═════ Data to use

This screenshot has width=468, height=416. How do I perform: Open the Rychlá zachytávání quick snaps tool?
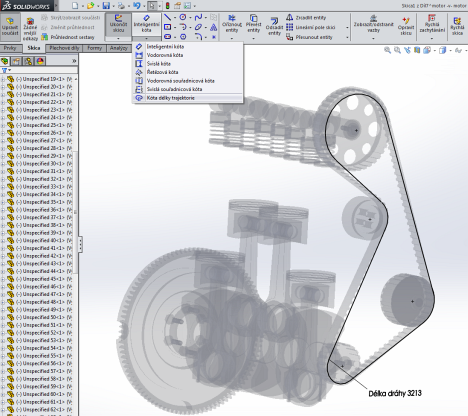432,24
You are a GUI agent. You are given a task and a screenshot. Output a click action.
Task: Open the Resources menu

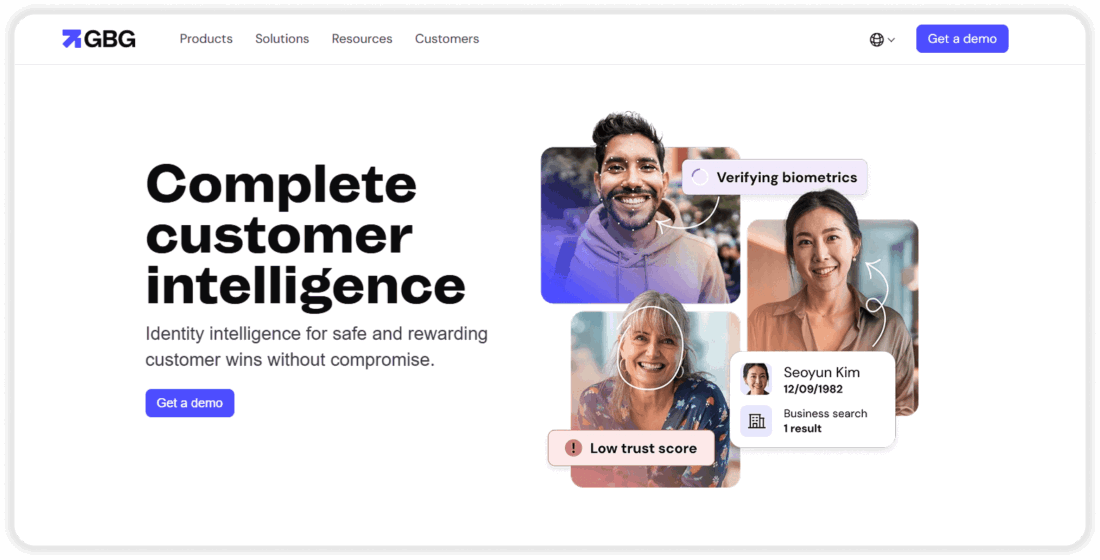click(x=362, y=39)
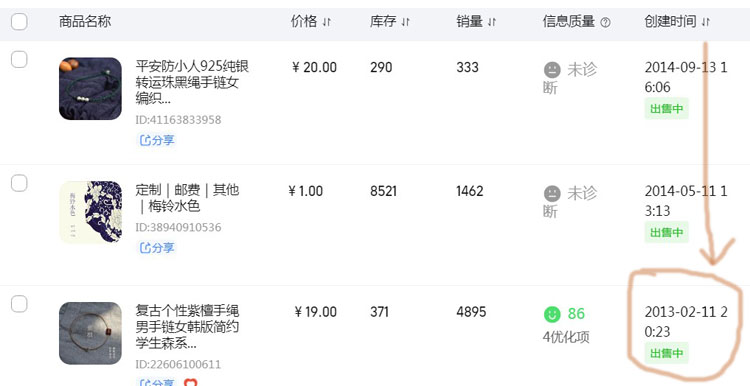Share the 定制邮费 item via 分享
Viewport: 750px width, 386px height.
pos(157,248)
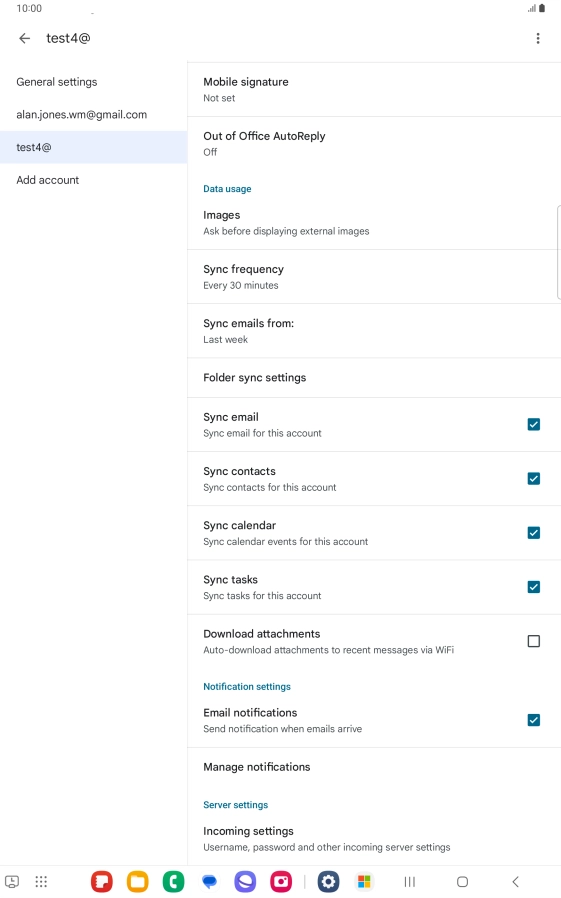The width and height of the screenshot is (561, 898).
Task: Open the apps grid icon in taskbar
Action: click(41, 881)
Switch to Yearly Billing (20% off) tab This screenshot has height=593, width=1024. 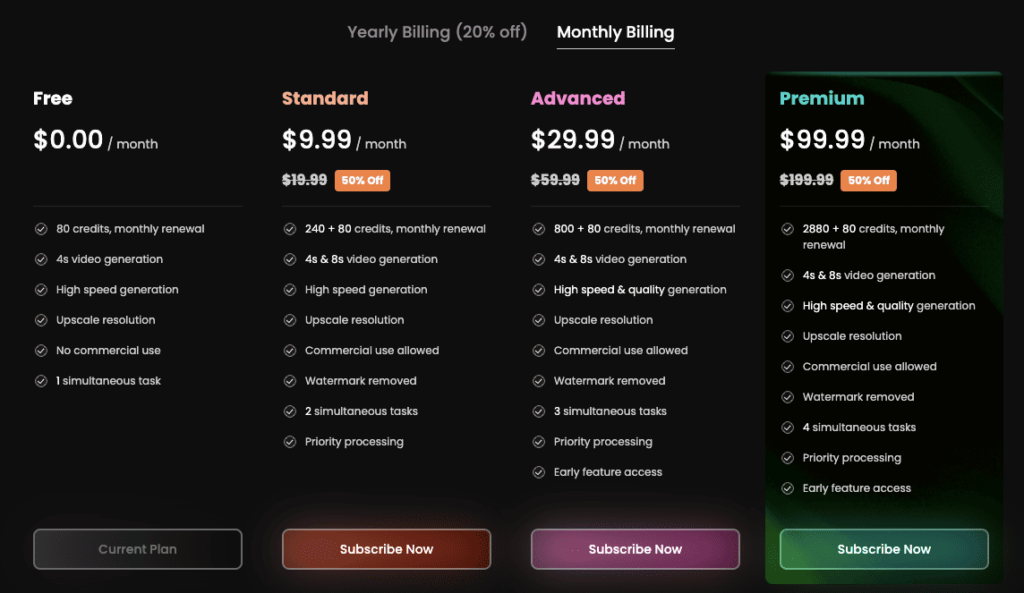click(x=437, y=32)
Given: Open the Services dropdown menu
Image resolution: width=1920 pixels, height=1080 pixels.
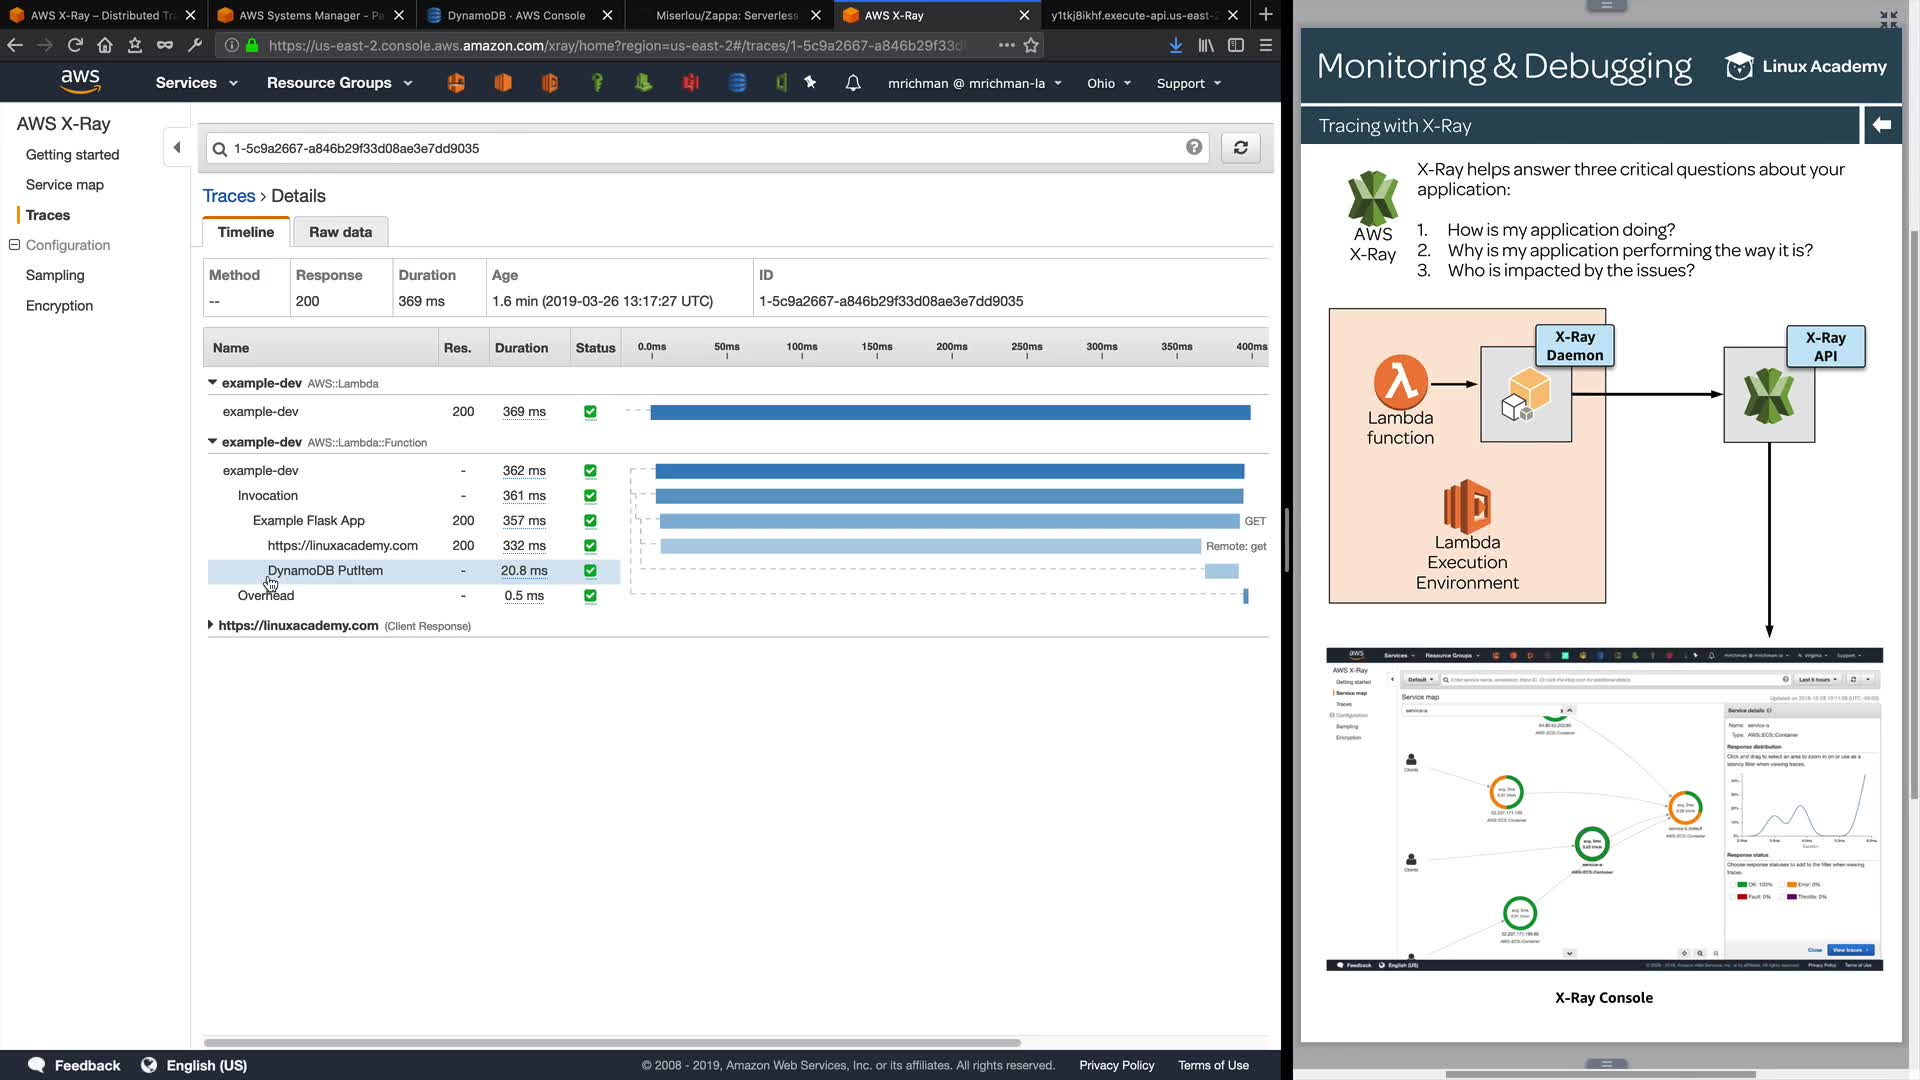Looking at the screenshot, I should click(196, 83).
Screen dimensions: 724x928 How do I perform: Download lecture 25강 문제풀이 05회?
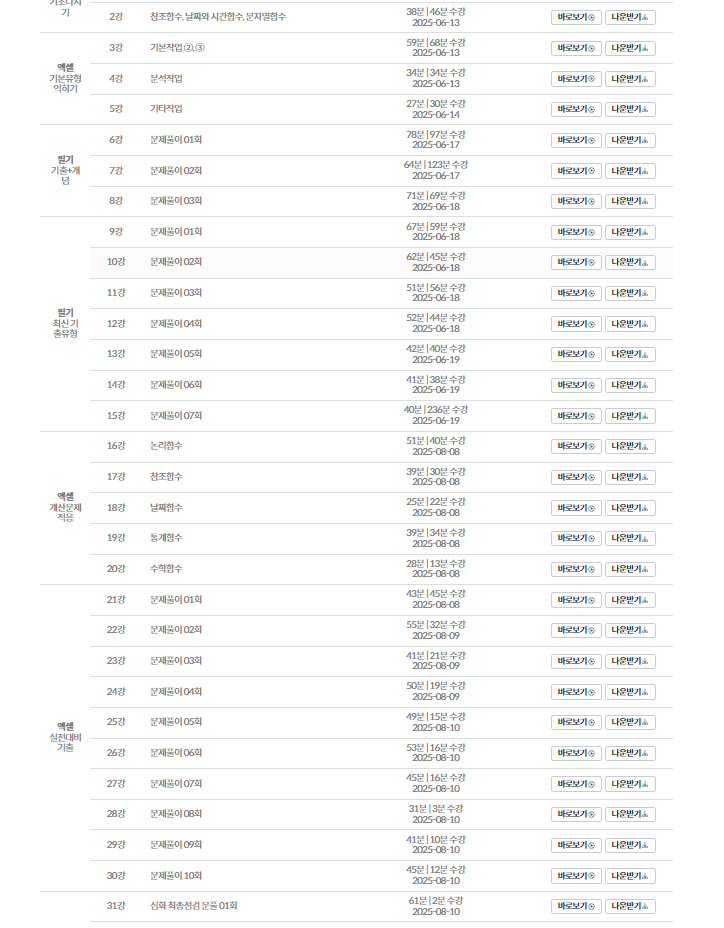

══════════

## Objective:
Write out the listing from its very first line through the line containing "Action: click(41, 881)", including both of those lines, and omit the pictures.

## Task answer:
This screenshot has width=468, height=416. How do I perform: Open the Rychlá zachytávání quick snaps tool?
432,24
You are a GUI agent. You are given a task and a screenshot. Output a click action.
Task: Open the Resources menu

click(x=362, y=39)
Share the 定制邮费 item via 分享
Viewport: 750px width, 386px height.
pos(157,248)
The width and height of the screenshot is (561, 898).
Task: Open the apps grid icon in taskbar
Action: click(41, 881)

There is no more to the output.